_Work instruction_
Note how many lines in the entries below contain the string "yellow", and answer with that number and no other text.

_Data_
■ ■ ■ ■ ■ ■ ■
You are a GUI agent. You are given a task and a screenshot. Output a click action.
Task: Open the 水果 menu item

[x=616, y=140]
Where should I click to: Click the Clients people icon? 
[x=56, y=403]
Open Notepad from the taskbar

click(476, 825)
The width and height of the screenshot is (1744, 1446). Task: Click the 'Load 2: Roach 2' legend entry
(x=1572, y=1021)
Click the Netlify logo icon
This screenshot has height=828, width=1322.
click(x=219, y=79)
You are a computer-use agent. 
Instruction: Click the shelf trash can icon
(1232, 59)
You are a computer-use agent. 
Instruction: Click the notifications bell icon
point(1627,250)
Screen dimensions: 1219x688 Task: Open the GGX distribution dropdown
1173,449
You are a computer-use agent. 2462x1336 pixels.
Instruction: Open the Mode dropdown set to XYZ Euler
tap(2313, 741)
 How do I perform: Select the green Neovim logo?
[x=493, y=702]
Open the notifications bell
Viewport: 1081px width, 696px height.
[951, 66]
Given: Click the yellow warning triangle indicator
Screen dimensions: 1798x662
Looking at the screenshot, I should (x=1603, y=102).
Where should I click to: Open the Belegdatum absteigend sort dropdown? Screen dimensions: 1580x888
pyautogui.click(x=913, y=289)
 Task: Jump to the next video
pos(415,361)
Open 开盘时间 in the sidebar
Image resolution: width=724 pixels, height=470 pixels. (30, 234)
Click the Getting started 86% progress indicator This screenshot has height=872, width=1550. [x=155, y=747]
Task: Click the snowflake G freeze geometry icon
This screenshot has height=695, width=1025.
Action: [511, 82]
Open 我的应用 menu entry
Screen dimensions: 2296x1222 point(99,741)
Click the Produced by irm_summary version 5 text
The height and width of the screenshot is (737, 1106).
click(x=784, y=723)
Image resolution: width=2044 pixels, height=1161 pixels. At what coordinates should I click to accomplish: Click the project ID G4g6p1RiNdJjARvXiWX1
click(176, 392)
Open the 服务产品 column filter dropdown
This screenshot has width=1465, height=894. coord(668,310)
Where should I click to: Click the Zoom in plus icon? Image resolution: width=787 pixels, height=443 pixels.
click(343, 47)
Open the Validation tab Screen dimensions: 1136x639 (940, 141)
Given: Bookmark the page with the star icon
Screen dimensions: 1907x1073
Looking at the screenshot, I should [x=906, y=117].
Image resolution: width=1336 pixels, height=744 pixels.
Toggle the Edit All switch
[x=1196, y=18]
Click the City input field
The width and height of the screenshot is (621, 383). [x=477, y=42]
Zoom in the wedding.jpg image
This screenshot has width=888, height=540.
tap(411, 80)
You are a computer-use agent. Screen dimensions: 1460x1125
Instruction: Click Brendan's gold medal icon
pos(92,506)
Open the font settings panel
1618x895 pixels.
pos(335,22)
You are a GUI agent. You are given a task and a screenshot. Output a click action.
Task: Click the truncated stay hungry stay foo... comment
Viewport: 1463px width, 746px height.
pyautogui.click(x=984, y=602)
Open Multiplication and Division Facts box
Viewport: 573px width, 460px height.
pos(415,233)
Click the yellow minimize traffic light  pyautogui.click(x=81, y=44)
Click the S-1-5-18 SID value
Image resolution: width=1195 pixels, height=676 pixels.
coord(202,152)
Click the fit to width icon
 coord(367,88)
■ ■ ■ ■ ■ ■ ■
_Expected answer_
2